Ein Flugbegleiter wurde nach einem "fume event" arbeitsunfähig, als Berufskrankheit wird die Vergiftung aber nicht anerkannt, so das SG Berlin. Es wäre naheliegender, einen Arbeitsunfall zu prüfen – nur war das nicht Streitgegenstand.
Das Sozialgericht (SG) Berlin hat die Klage eines Flugbegleiters auf Anerkennung einer Berufskrankheit abgewiesen (Urt. v. 07.07.2016, Az. S68 U 637/13). Es ließ sich nicht beweisen, dass die Nervenerkrankung des Stewards auf dessen dauerhafte Belastung durch vergiftete Kabinenluft im Flugzeug zurückzuführen ist.
Seit einigen Jahren häufen sich die Berichte von Piloten, Stewardessen und Flugbegleitern über Erkrankungen aufgrund vergifteter Kabinenluft. Als eine Ursache wird immer wieder das Nervengift TCP (Trikresylphosphate) genannt, das möglicherweise zusammen mit Öldämpfen von den Triebwerken durch die Belüftungsanlage an Bord der Maschinen gelangt. Besondere Vorkommnisse, bei denen in der Kabine plötzlich ein beißender, miefiger Geruch wahrgenommen wird, bezeichnet man dabei als "fume event". In der Wissenschaft ist bisher umstritten, inwiefern Giftstoffe in der Kabinenluft für Erkrankungen ursächlich sind.
Nervenleitstörung nach fume event
Der Kläger war seit 1999 Flugbegleiter auf Kurz- und Mittelstrecken. Im Oktober 2011 begab er sich in ärztliche und psychotherapeutische Behandlung. Er klagte unter anderem über Kribbeln auf der Haut, Atemnot, Muskelzuckungen, Magenbeschwerden, Kopfschmerzen und Konzentrationsschwierigkeiten. Seinen Angaben nach war es am 3. Oktober 2011 zu einem fume event an Bord seines Flugzeuges gekommen. Die Ärzte stellten bei ihm eine Nervenleitstörung (Polyneuropathie) und eine psychische Erkrankung fest und stuften ihn als fluguntauglich und damit arbeitsunfähig ein.
2012 beantragte der Mann bei der Unfallversicherung die Anerkennung einer Berufskrankheit. Die Unfallkasse lehnte dies aber ab: Es liege keine von der Berufskrankheitenverordnung anerkannte Berufskrankheit vor. Auch die Einstufung der Erkrankung als (mit anerkannten Krankheiten vergleichbare) "Wie-Berufskrankheit" komme nicht in Betracht. Es mangele insoweit an gesicherten Erkenntnissen über Gefahrstoffe in seinem Arbeitsbereich.
Arbeitsunfall naheliegender - aber nicht Streitgegenstand
Das SG hat seine dagegen gerichtete Klage nun abgewiesen. Es könne nicht festgestellt werden, dass die Polyneuropathie des Mannes eine Berufskrankheit sei. Zwar komme das vom Gericht eingeholte Gutachten zu der Einschätzung, dass die Voraussetzungen einer Berufskrankheit vorliegen könnten. Der Flugbegleiter sei nämlich auf Flugzeugtypen eingesetzt worden, bei denen fume events mit Belastungen durch verschiedene Schadstoffe bekannt geworden seien, die für sich allein für eine Erkrankung nicht ausreichend seien, aber durch ihre Addition eine Polyneuropathie hervorrufen könnten.
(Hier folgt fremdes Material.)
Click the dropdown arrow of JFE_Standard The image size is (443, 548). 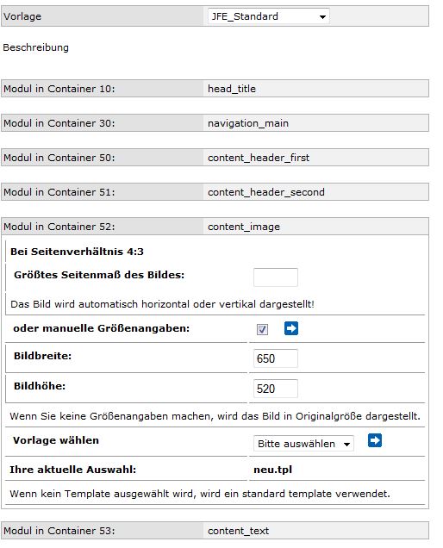tap(322, 16)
Gegen die Anerkennung als "Wie-Berufskrankheit" spreche indes, dass auch der Gutachter letztendlich nicht habe erklären können, wie die verschieden Stoffe zusammenwirkten. Er habe selbst eingeräumt, dass es noch offene Fragen gäbe.
Abgesehen davon habe er dauerhafte Belastungen oder frühere Gesundheitsschädigungen auch nicht hinreichend dokumentiert, so das Gericht. Er habe zwar lange als Flugbegleiter gearbeitet, letztlich aber nur ein einziges fume event geschildert. Bei einer nur einmaligen Betroffenheit liege jedoch keine dauerhafte Belastung vor, was Voraussetzung für die Anerkennung einer Berufskrankheit sei.
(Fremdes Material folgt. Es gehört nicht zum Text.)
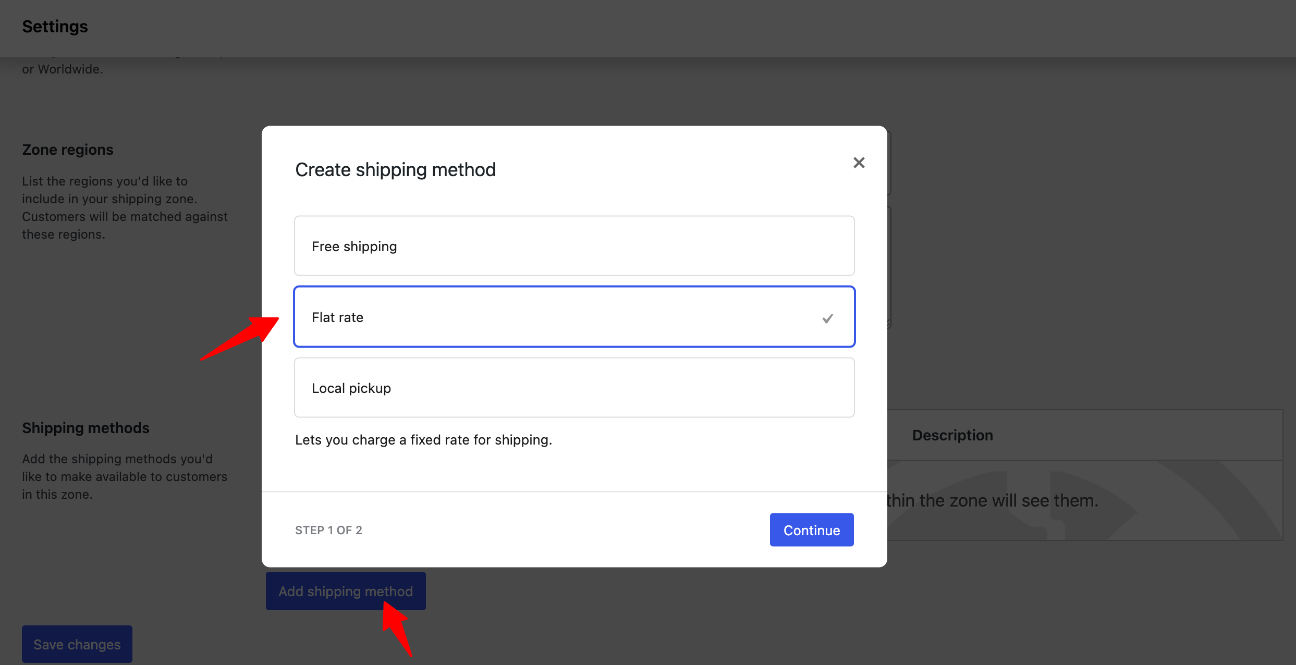Click the Settings page heading
The height and width of the screenshot is (665, 1296).
tap(55, 26)
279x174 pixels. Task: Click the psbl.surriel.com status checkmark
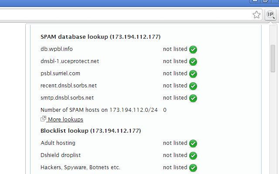193,74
Den nach Auffasung des Gerichts naheliegenden Fall, ob das fume event als Arbeitsunfall zu bewerten sein könnte, haben die Richter nicht geprüft. Die Unfallkasse hatte auch die Anerkennung als Arbeitsunfall abgelehnt, diese Bescheide hatte der Flugbegleiter vor Gericht jedoch nicht angegriffen. Warum er sich nicht dagegen wehrte, konnte ein Gerichtssprecher nicht beantworten.